* [EXERCISE DETAILS]: Which lines of the entries hold the string "agent"? Copy each one.

* [RECORDS FOR THE EXERCISE]:
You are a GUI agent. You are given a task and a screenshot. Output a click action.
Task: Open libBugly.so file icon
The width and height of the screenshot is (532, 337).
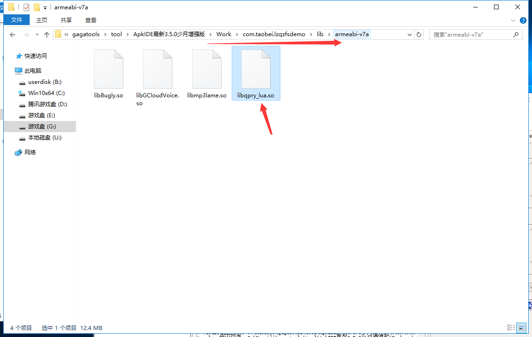(108, 70)
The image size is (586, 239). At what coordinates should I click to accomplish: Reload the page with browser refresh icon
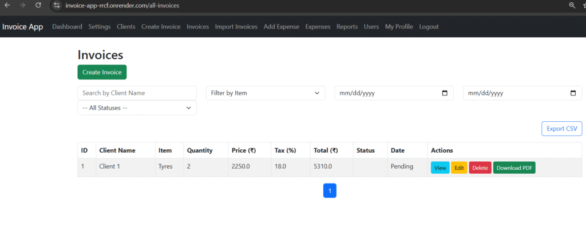coord(38,5)
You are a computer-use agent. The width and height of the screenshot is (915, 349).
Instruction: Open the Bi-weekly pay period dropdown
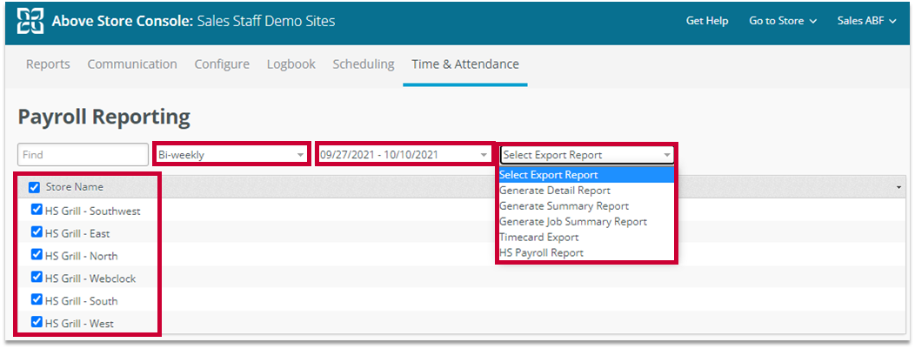(x=230, y=155)
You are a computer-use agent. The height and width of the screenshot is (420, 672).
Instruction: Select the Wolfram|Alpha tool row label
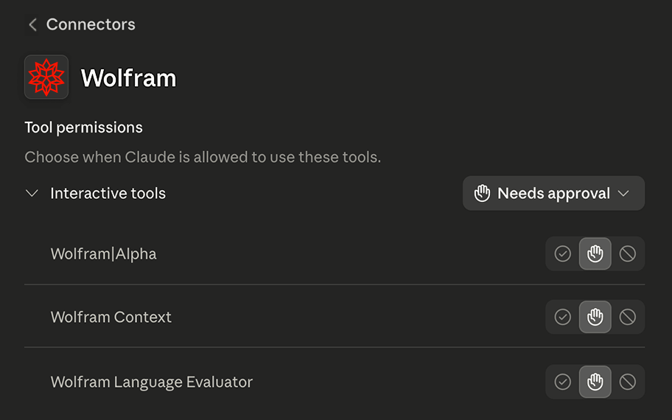point(104,253)
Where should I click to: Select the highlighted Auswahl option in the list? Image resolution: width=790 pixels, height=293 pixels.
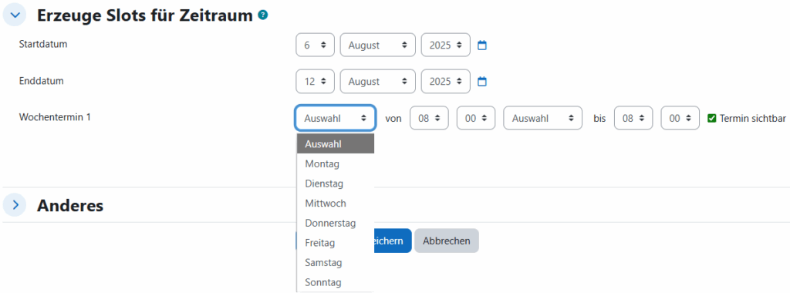335,144
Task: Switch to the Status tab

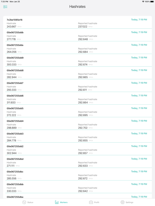Action: tap(28, 202)
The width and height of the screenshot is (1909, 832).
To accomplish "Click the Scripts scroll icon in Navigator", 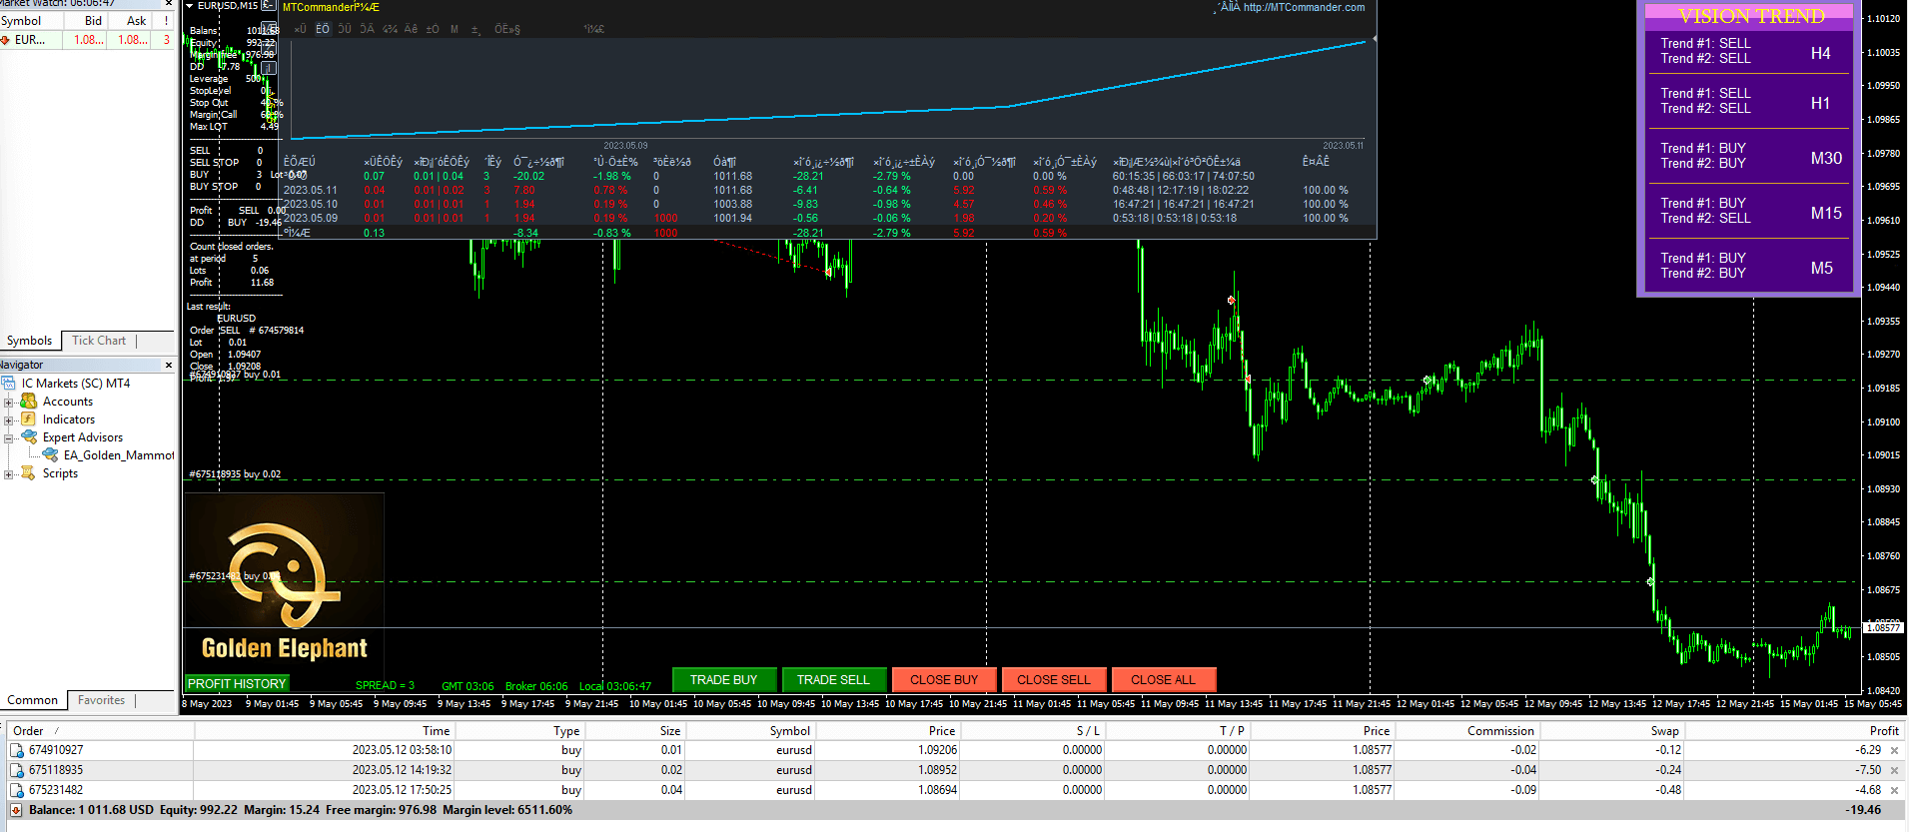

* [ANSWER TO THE PROBLEM]:
You are a GUI agent. You are given a task and a screenshot. Output a click action.
You are a computer-use agent. The width and height of the screenshot is (915, 349).
You are a computer-use agent. The height and width of the screenshot is (420, 672).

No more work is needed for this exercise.